In a world where many business communications occur via email, we would be surprised if a superior court would find that the mere sending of a quote amounts to a representation as to the security of the email system itself.
The outcome in that decision can be contrasted with a decision of the ACT Civil & Administrative Tribunal in The Trustee for the DRB Group ACT Trust v Canberra Hydraulic Engineering Services  ACAT 30, in which it was held that responsibility for correct payment of a debt rests with the payor, and the payor was ordered to pay the funds a second time. In this decision:
- The respondent agreed to purchase a machine from the applicant, with collection of the machine occurring after receipt of payment.
- The applicant’s MYOB accounting system sent an email to the respondent on 24 March 2021 at 3.11pm (i.e. the opportune moment). However that email was not received by the respondent.

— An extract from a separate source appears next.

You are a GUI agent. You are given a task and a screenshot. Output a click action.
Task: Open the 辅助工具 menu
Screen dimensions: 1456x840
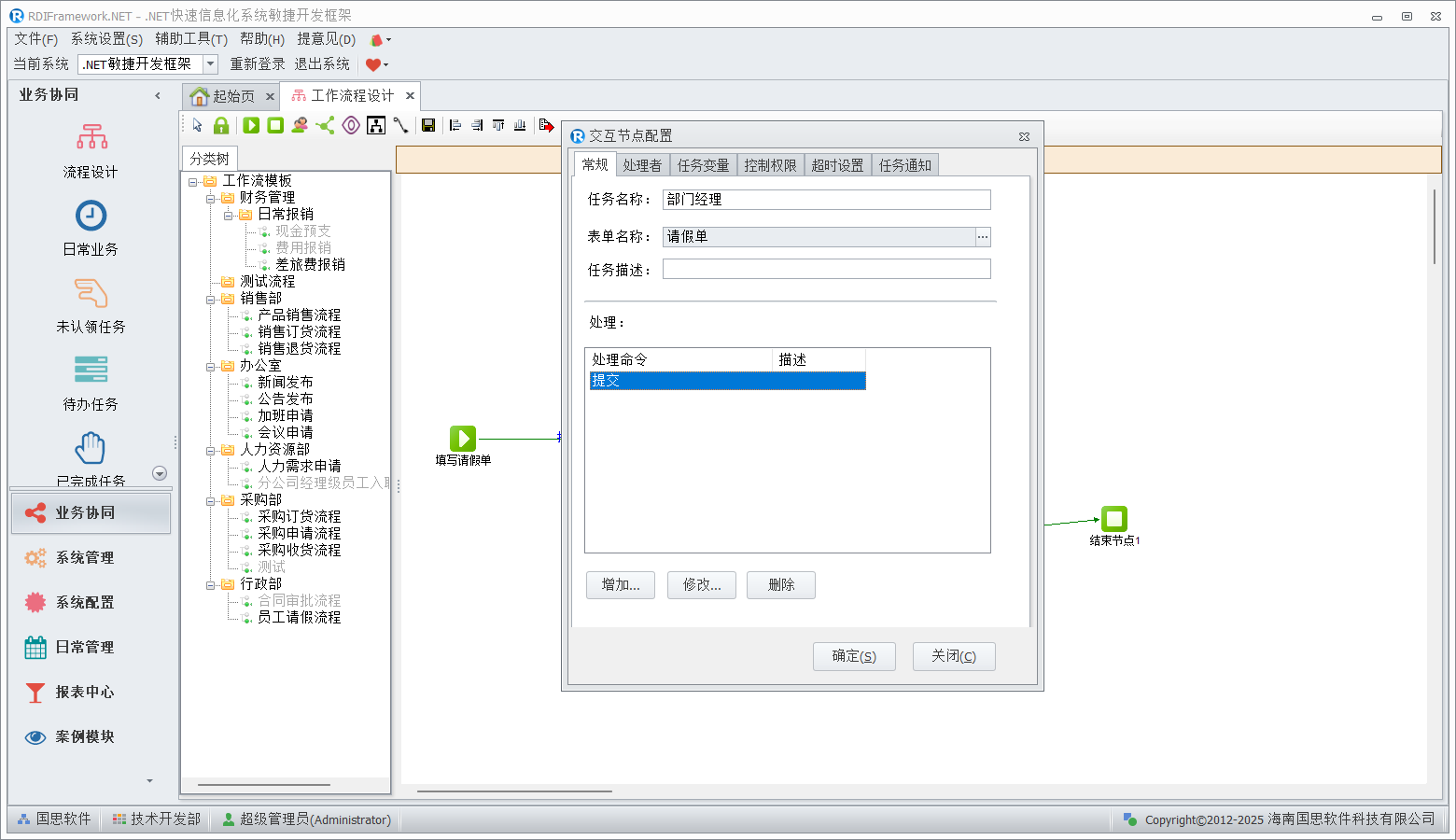pyautogui.click(x=190, y=38)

- Rather, on the following morning at 7.34am, the respondent received an email (which was not sent from the applicant’s MYOB system) attaching an invoice for $5,829 and with the fraudster’s bank details (the BEC). Payment was made to the fraudster’s account.
- The applicant, having never received the payment, and after the respondent’s bank indicated it was unable to recover the funds, sought orders for the debt to be paid.
- Both parties agreed the invoice was intercepted and altered by a third-party, however there was no evidence to determine how or when this occurred.
- Importantly, this decision was concerned with a debt claim, and the only defence available was to prove payment by discharge.
- Based on the evidence before it, the Tribunal accepted that:
- the applicant did not send the BEC invoice;
- the BEC email was the doing of a third-party intercepting the legitimate email from the applicant (although there was no evidence as to which system was compromised); and
- the respondent had no reason to question the BEC invoice, and the arrival of an invoice was anticipated.
- The Tribunal found that the responsibility for correct payment rested with the respondent, and it was incumbent upon the respondent to exercise care in ensuring payment was made. It held that as the money was paid into an account that did not belong to the applicant, it remained unpaid.
What can you do?
Ensuring your IT systems are up to date and that your company follows the ASCS’s Essential Eight are great places to start. However, relying on technology alone will not provide 100% protection.
Training employees, and ensuring that appropriate policies are in place (such as confirming account details via phone on an independently verified number before payment is made) are also important tools in the battle against BEC.
Finally, you should give consideration to contractual obligations that impose risk mitigation obligations and allocate risks in respect of BEC, as they may prevent incidents or facilitate recovery if an incident occurs. For example, the Canadian case of Yunsheng DU v Jameson Bank, 2017 ONSC 2422 found no liability on the part of a bank that authorised payments to a fraudster pursuant to emails sent to it, because it was expressly agreed that the customer could give instructions via email and therefore there was no obligation on the bank to make further inquiries.